Data Science Asked by Ricky Sanjaya on October 2, 2020
In multi-class classification (mutually exclusive classes) using Neural Networks (ANN), it is generally advised that we encode our target labels as one-hot, use a softmax layer as the output with the number of nodes at the output layer being equal to the number of classes in the problem, and using categorical cross entropy as loss function. However, I was wondering, is it possible to use sigmoid activation functions with binary cross entropy as loss function, AND less number of nodes at the output layer instead? Here’s an example:
Suppose the problem has 4 classes. We use only 2 nodes at the output layer, with sigmoid activations.
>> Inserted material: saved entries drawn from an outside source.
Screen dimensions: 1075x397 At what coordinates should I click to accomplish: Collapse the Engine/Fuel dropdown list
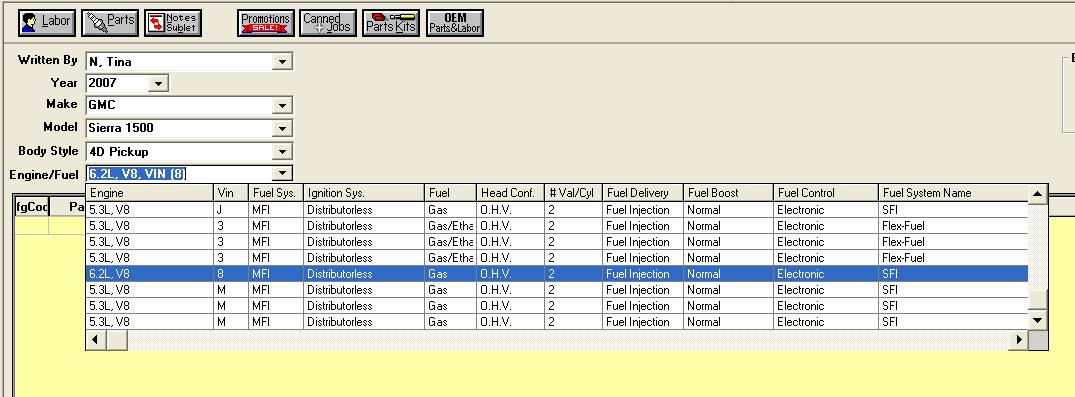pyautogui.click(x=282, y=173)
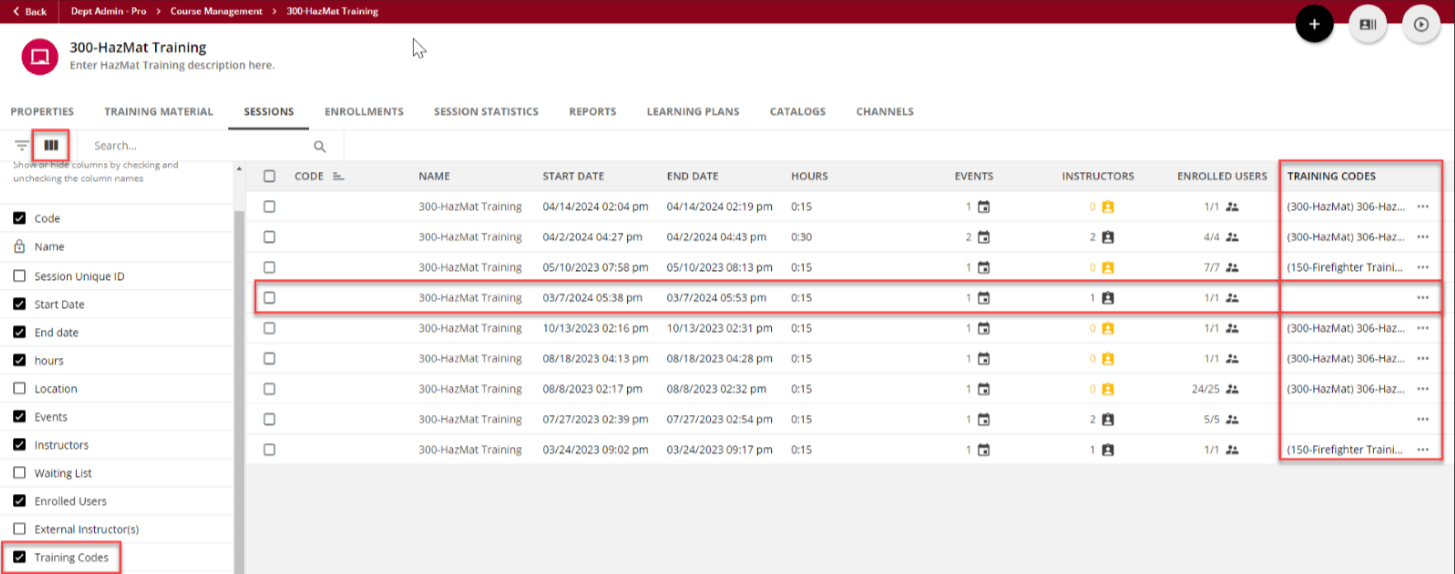Enable the Session Unique ID column
Image resolution: width=1455 pixels, height=574 pixels.
click(x=19, y=276)
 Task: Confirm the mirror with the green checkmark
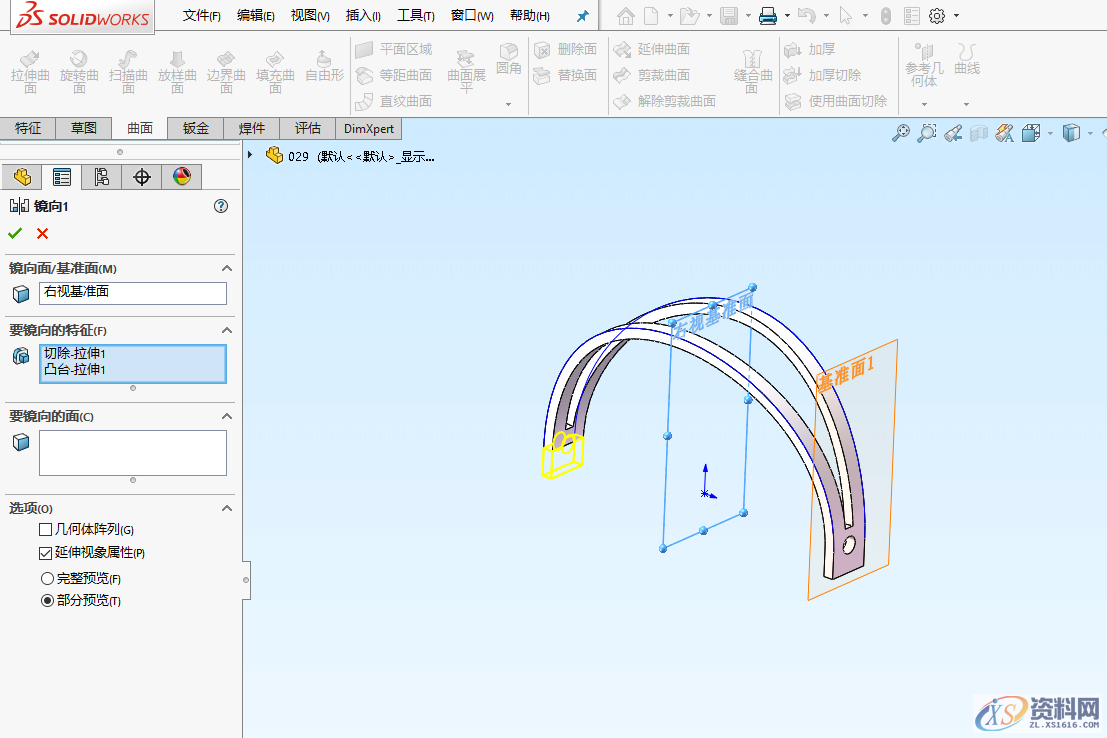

The way we encode the target labels are then: (0,0) for class 1, (0,1) for class 2, (1,0) for class 3, and (1,1) for class 4 (like using binary codes). So if the input is of class 3, then we expect our network to output (1,0).
I have read posts similar to this, How does Sigmoid activation work in multi-class classification problems and https://glassboxmedicine.com/2019/05/26/classification-sigmoid-vs-softmax/ but in these cases, they are saying why we shouldn’t use sigmoid with number of nodes in the output layer being equal to the number of classes, whereas what I’m proposing here is to use less. Note that the above encoding also works if we have say 3 classes (we thus only use 3 labels, e.g. (0,0), (1,0) and (1,1)).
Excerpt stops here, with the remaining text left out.